■ What you will do
All lines below starting at the one that holds "The width and" and ending at the one that holds "1456x819 pixels." should be printed exactly, ends included. Pictures should not be printed, nor anything else.

■ Exercise data

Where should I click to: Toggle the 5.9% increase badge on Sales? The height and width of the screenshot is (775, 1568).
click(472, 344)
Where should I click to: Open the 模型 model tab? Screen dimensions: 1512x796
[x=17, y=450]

--

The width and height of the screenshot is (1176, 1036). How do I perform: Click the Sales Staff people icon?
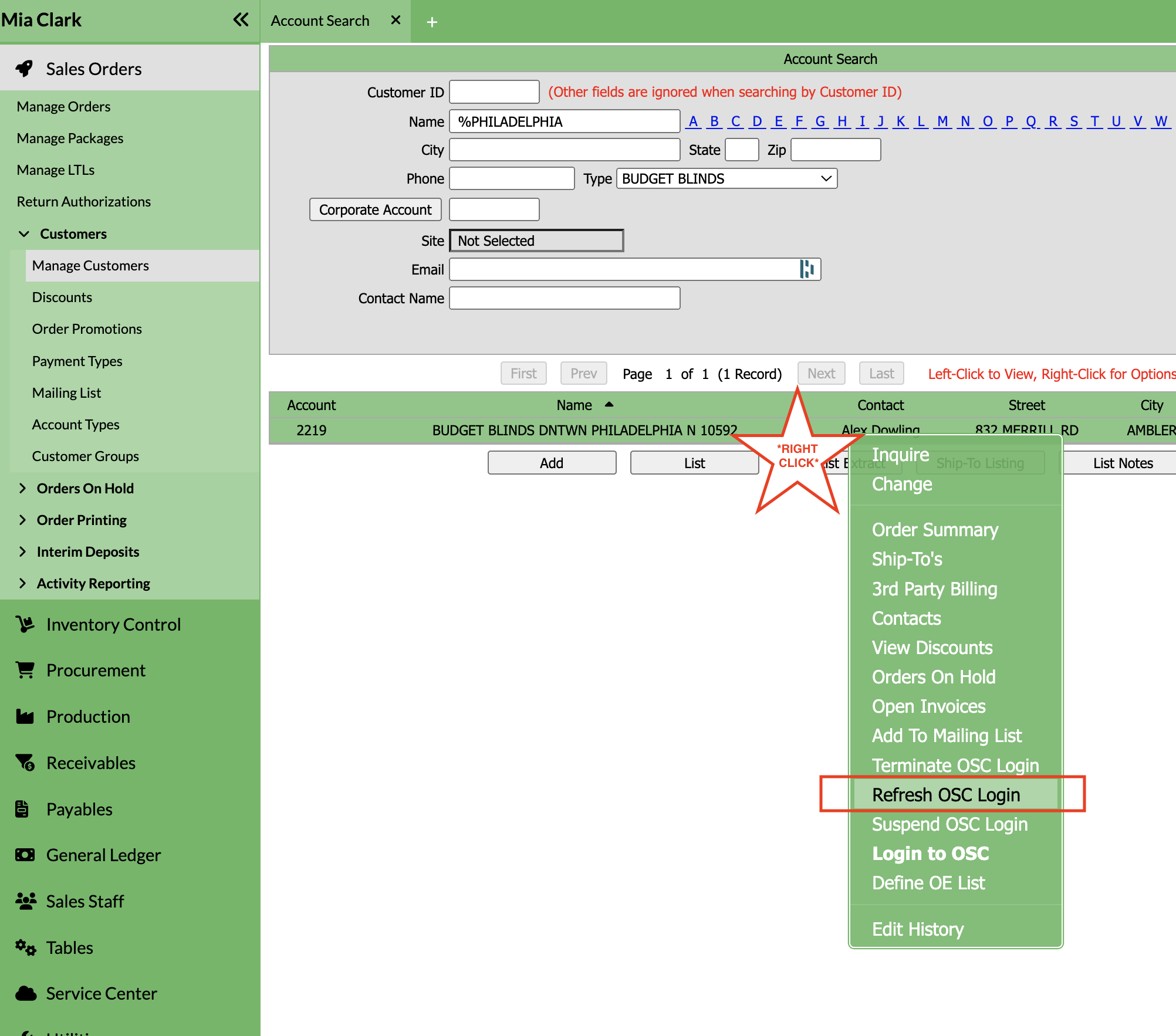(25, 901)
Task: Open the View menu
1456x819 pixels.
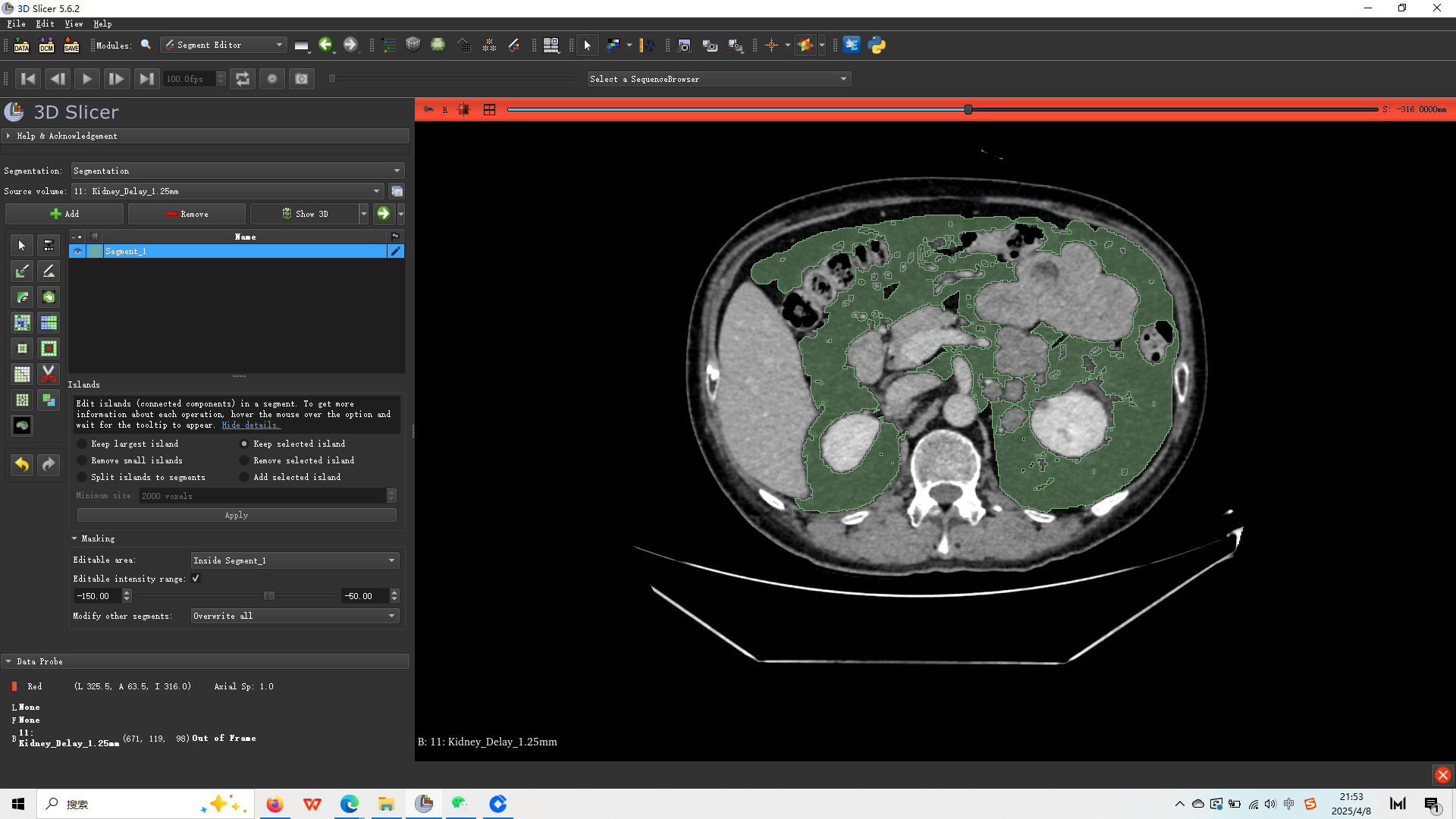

==

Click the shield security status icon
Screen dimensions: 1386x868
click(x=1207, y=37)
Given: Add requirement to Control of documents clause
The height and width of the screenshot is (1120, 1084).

■ Exercise result
The width and height of the screenshot is (1176, 1036). How do I perform: Click the Sales Staff people icon?
(25, 901)
Task: Open the View menu
1456x819 pixels.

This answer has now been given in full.